ROS and NO Regulation by Melatonin Under Abiotic Stress in Plants

Abstract

Abiotic stress in plants is an increasingly common problem in agriculture, and thus, studies on plant treatments with specific compounds that may help to mitigate these effects have increased in recent years. Melatonin (MET) application and its role in mitigating the negative effects of abiotic stress in plants have become important in the last few years. MET, a derivative of tryptophan, is an important plant-related response molecule involved in the growth, development, and reproduction of plants, and the induction of different stress factors. In addition, MET plays a protective role against different abiotic stresses such as salinity, high/low temperature, high light, waterlogging, nutrient deficiency and stress combination by regulating both the enzymatic and non-enzymatic antioxidant defense systems. Moreover, MET interacts with many signaling molecules, such as reactive oxygen species (ROS) and nitric oxide (NO), and participates in a wide variety of physiological reactions. It is well known that NO produces S-nitrosylation and NO₂-Tyr of important antioxidant-related proteins, with this being an important mechanism for maintaining the antioxidant capacity of the AsA/GSH cycle under nitro-oxidative conditions, as extensively reviewed here under different abiotic stress conditions. Lastly, in this review, we show the coordinated actions between NO and MET as a long-range signaling molecule, regulating many responses in plants, including plant growth and abiotic stress tolerance. Despite all the knowledge acquired over the years, there is still more to know about how MET and NO act on the tolerance of plants to abiotic stresses.

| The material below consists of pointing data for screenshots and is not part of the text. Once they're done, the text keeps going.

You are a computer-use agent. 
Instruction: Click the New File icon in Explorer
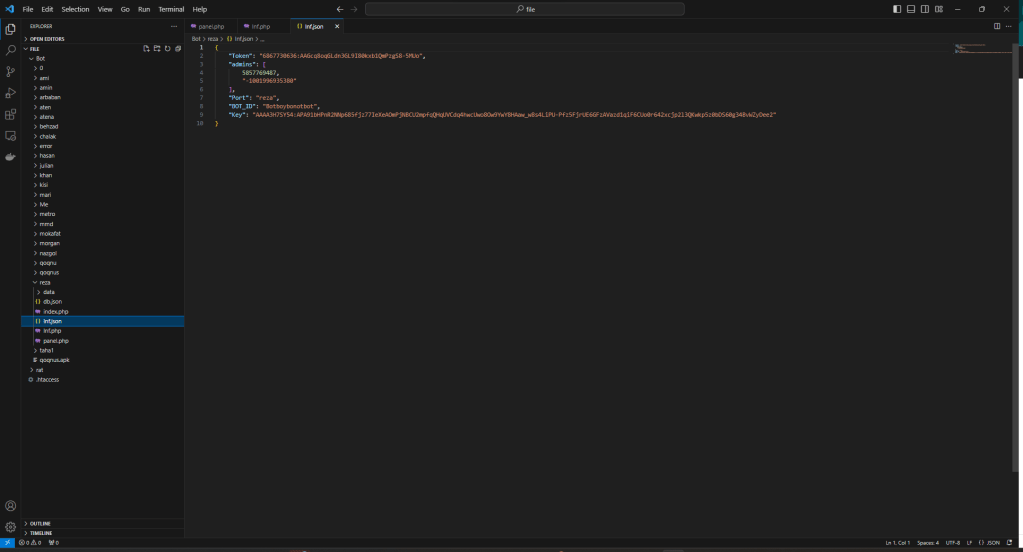(146, 48)
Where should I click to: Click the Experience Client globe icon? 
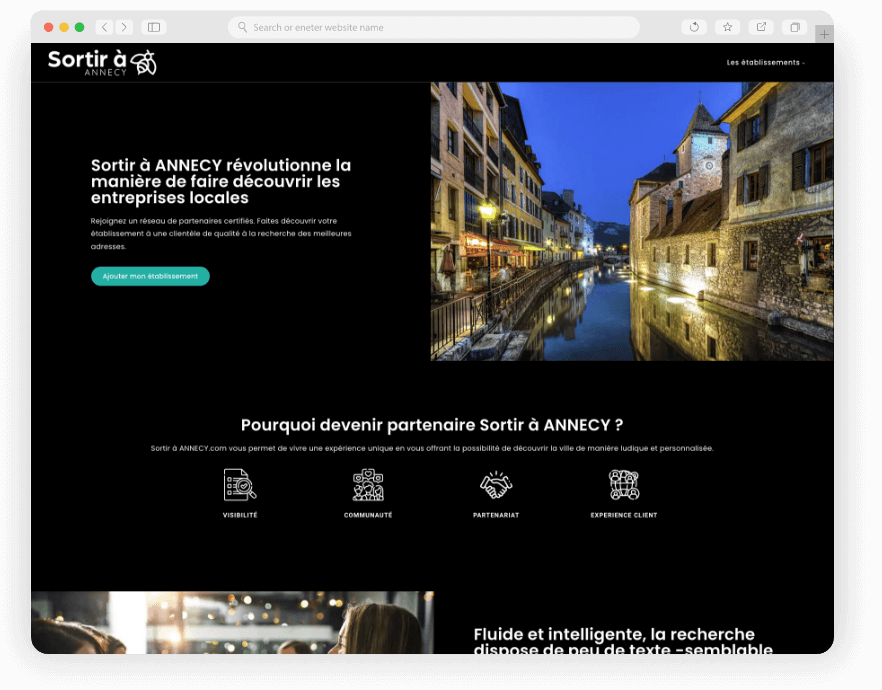624,485
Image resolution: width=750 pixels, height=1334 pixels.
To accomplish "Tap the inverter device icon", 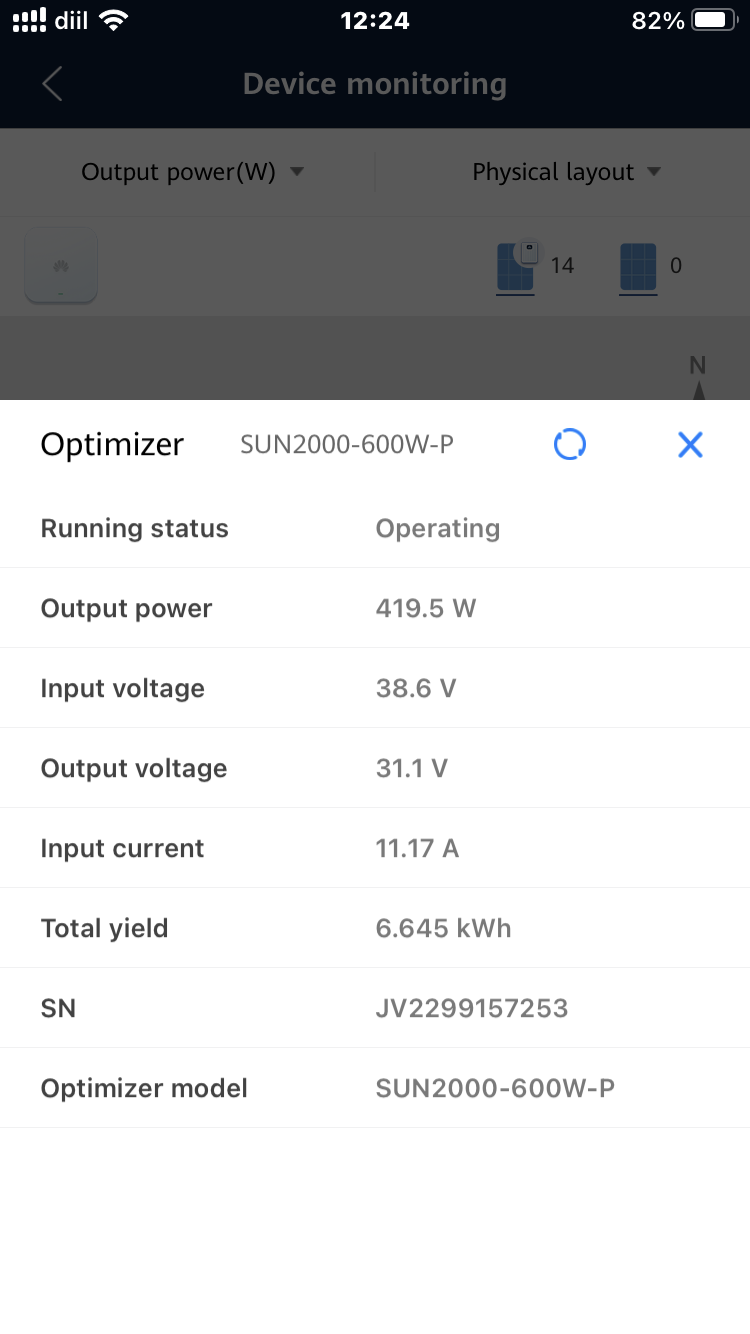I will [61, 266].
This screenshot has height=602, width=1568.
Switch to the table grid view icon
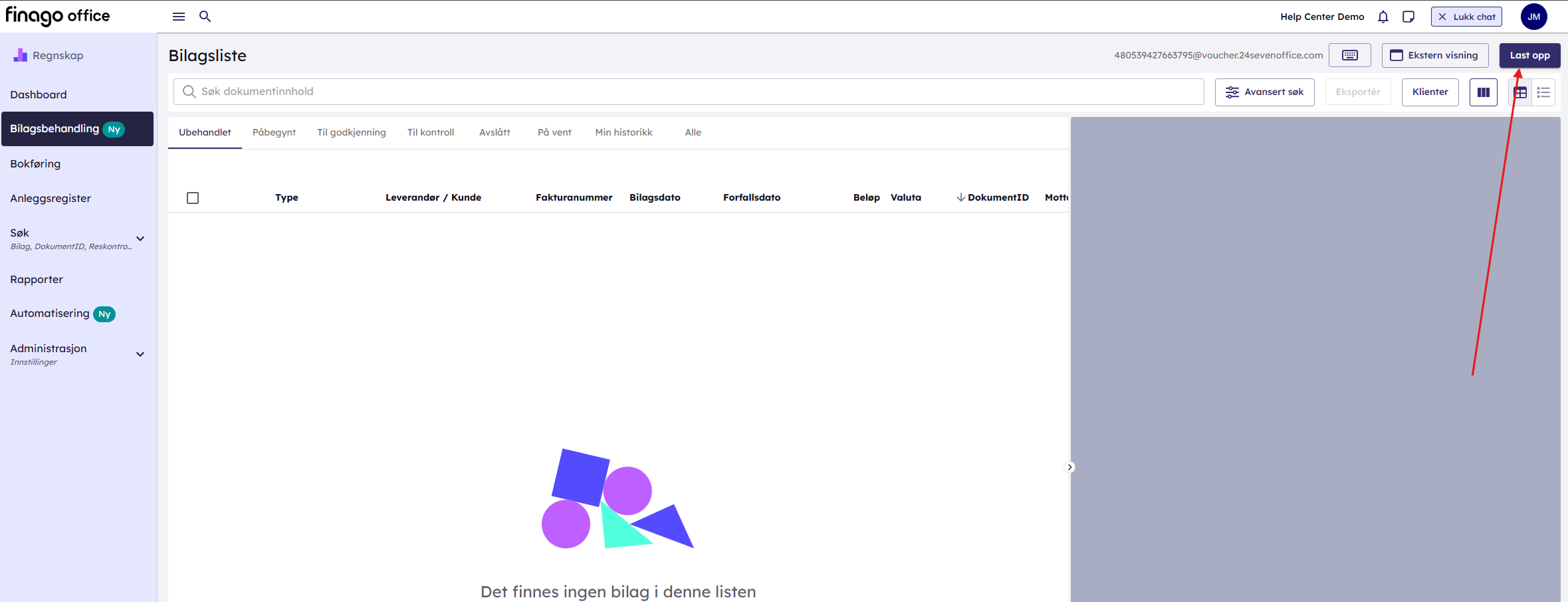click(1520, 92)
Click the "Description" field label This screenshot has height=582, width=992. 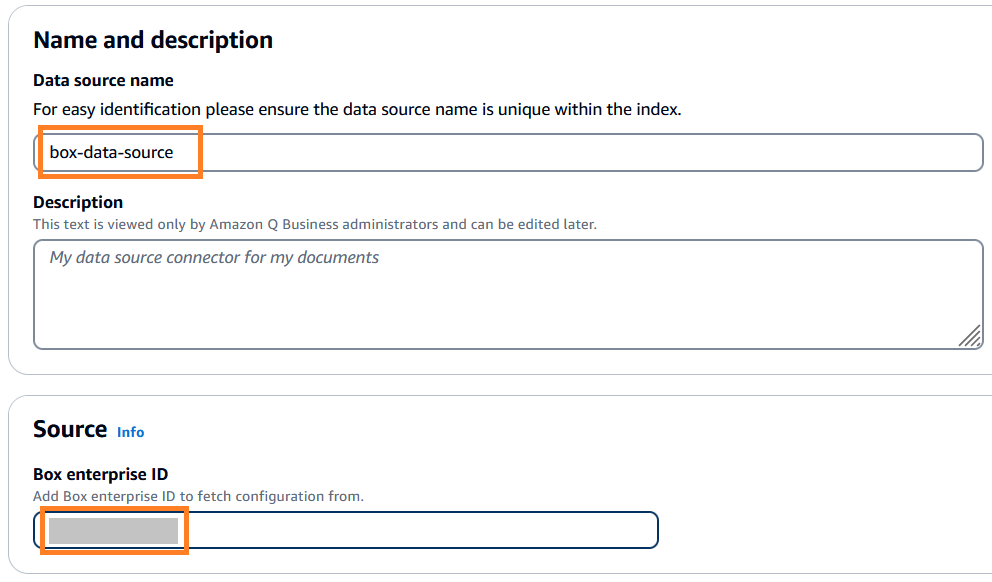(78, 202)
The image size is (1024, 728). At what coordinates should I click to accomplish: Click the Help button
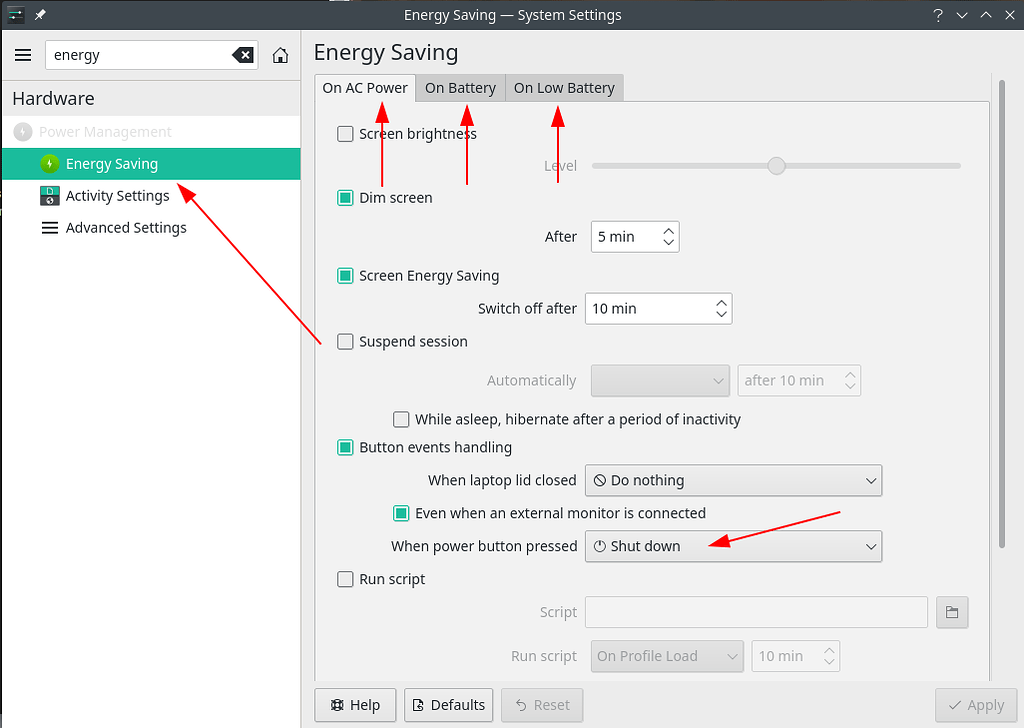[x=355, y=705]
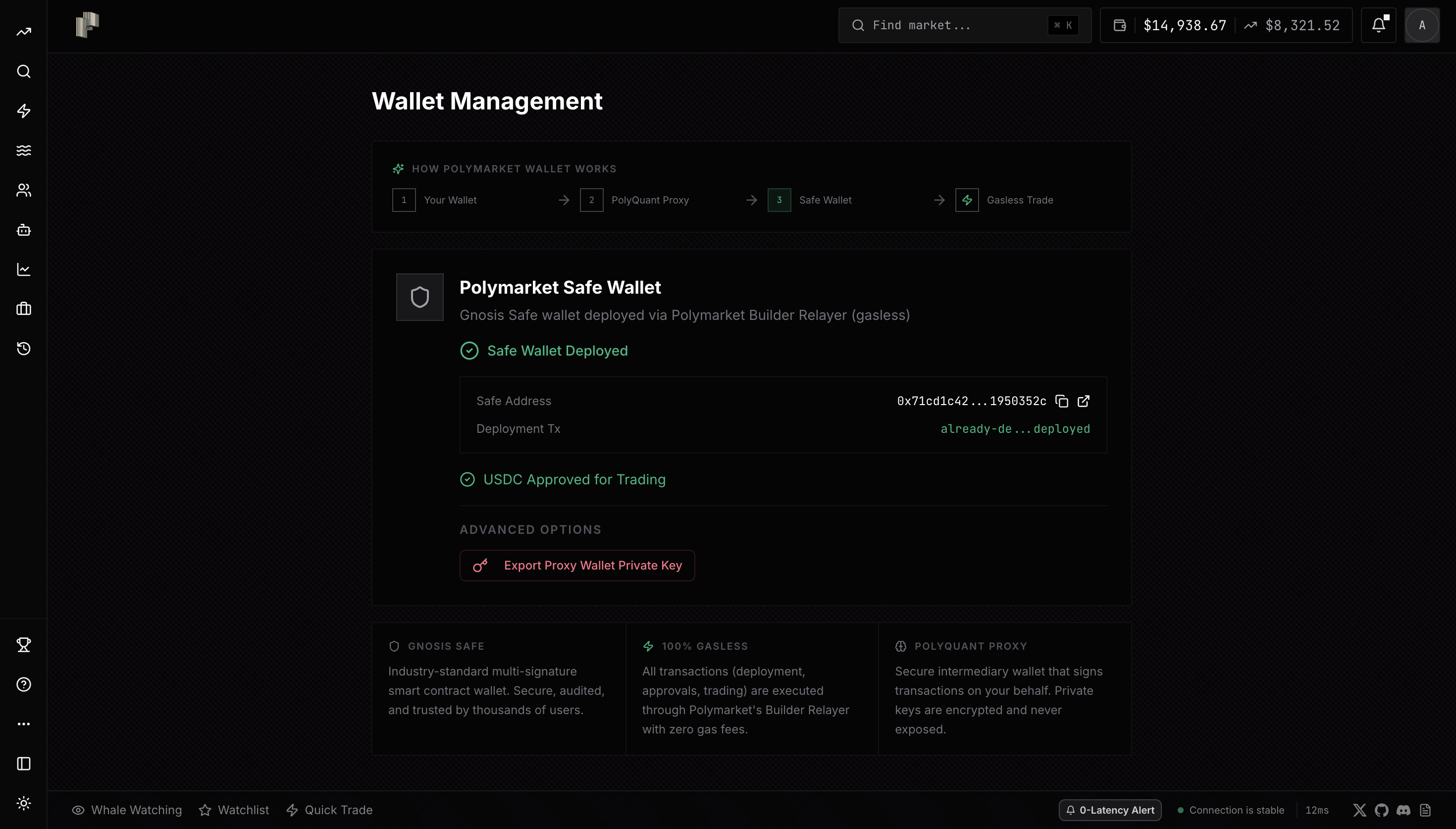Open the Discord icon in footer

pos(1403,810)
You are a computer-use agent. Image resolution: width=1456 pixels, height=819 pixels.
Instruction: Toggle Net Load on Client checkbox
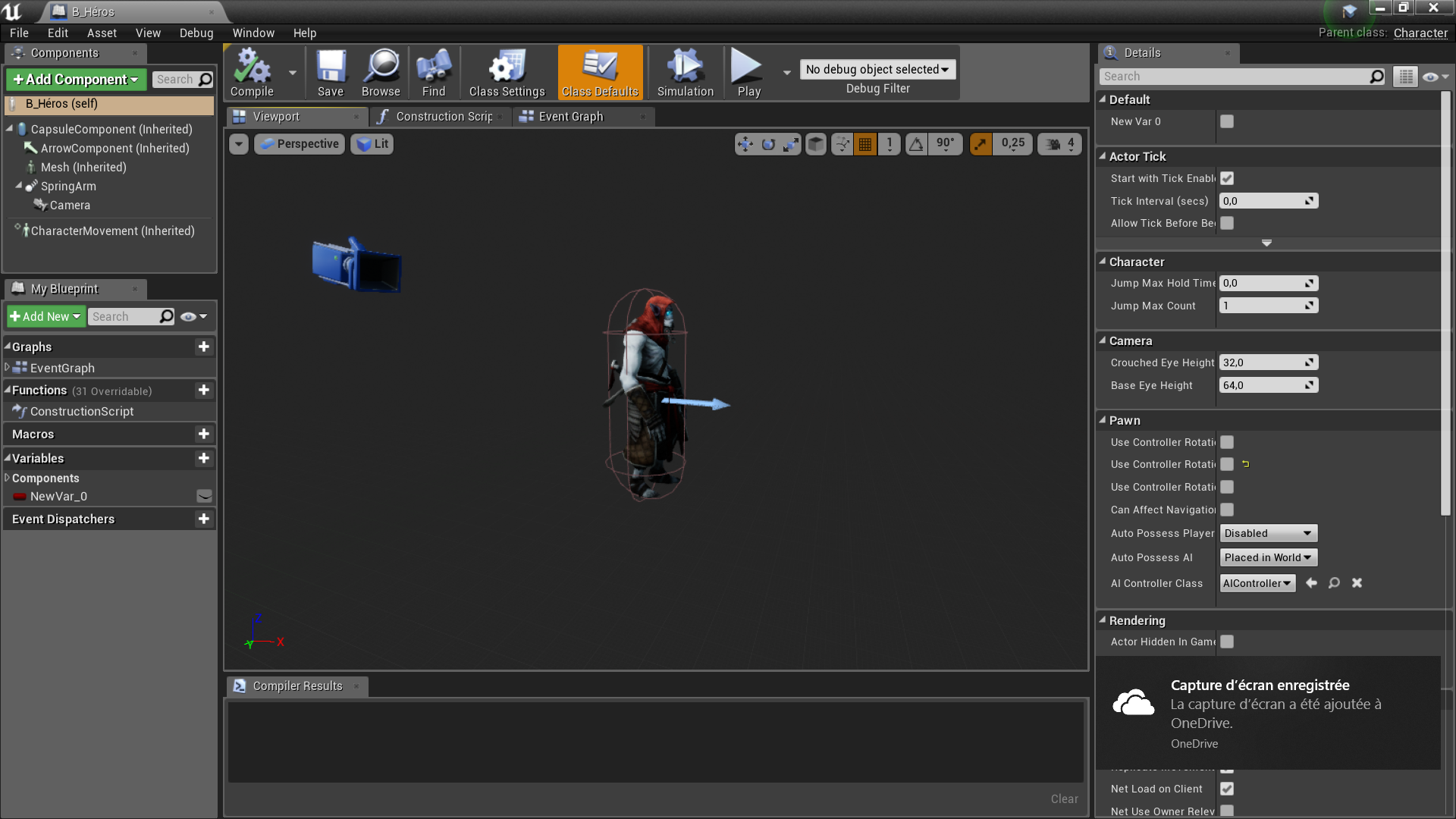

Keywords: NO; ROS; abiotic stress combination; drought; high light; high temperature; melatonin; post-translational modifications (PMTs), abiotic stress; salinity; waterlogging.

Figure 1

The four possible routes of melatonin (MET) biosynthesis. The enzymes that participate in the synthesis are: tryptophan decarboxylase (TDC), tryptophan hydroxylase (TPH), tryptamine 5-hydroxylase (T5H); serotonin N-acetyltransferase (SNAT); N-acetylserotonin methyltransferase (ASMT), and caffeic acid O-methyltransferase (COMT).

Figure 2

Interaction between melatonin (MET) and reactive oxygen species (ROS). ROS upregulates MET biosynthesis genes and enhances MET endogenous levels. MET can act as a ROS scavenger and controlled ROS levels through the melatonin-mediated induction of redox enzymes, such as SOD, CAT, POD, GPX and APX, and representative antioxidant representative non-enzymatic antioxidant compounds such as GSH and AsA (AsA-GSH cycle), osmoprotectants, and phenolic, flavonoid and carotenoid compounds. Similarly, the exogenous MET interacts with its receptor (CAND2/PMTR1), which appears to be melatonin-induced, resulting in the activation of responses against stressors are feed into a feedback mechanism with different regulating elements that belong to the redox network, such as ROS and RNS [42].

Figure 3

Nitric oxide (NO) synthesis in plants: (a) the non-enzymatically mechanism, under low pH or high reducing environments. (b) NO can be produced from nitrite through the action of the mitochondrial electron transport chain (mETC). (c) Nitrate reductase (NR) is responsible for the reduction of nitrate to nitrite using and then producing NO by Ni-NR activity. (d) NR can interact with the partner protein NOFNiR (nitric oxide-forming nitrite reductase) to produce NO from nitrite. (e) Arginine-dependent pathway in plants forms NO by NOS (nitric oxide synthase)-like activity.

Figure 4

Interaction between melatonin (MET) and nitric oxide (NO). MET promotes the accumulation of NO by increasing the activity of NOS (nitric oxide synthase)-like since MET up-regulates the expression of related genes. MET scavenges excess NO, as it produces oxidative injury (red arrow). In the presence of oxygen, MET can be easily converted to N-Nitrosomelatonin (NOMET) by NO nitrosation under different pH conditions. As well, NOMET is an effective NO donor in cell cultures under the presence of serotonin and its derivatives. On the other hand, through a cyclic guanosine monophosphate (cGMP)-dependent pathway, NO induces the expression of TDC, T5H, SNAT and COMT (genes of the enzymes of the MET biosynthesis pathway) to increase MET levels.

Figure 5

Common MET functions in abiotic stress tolerance.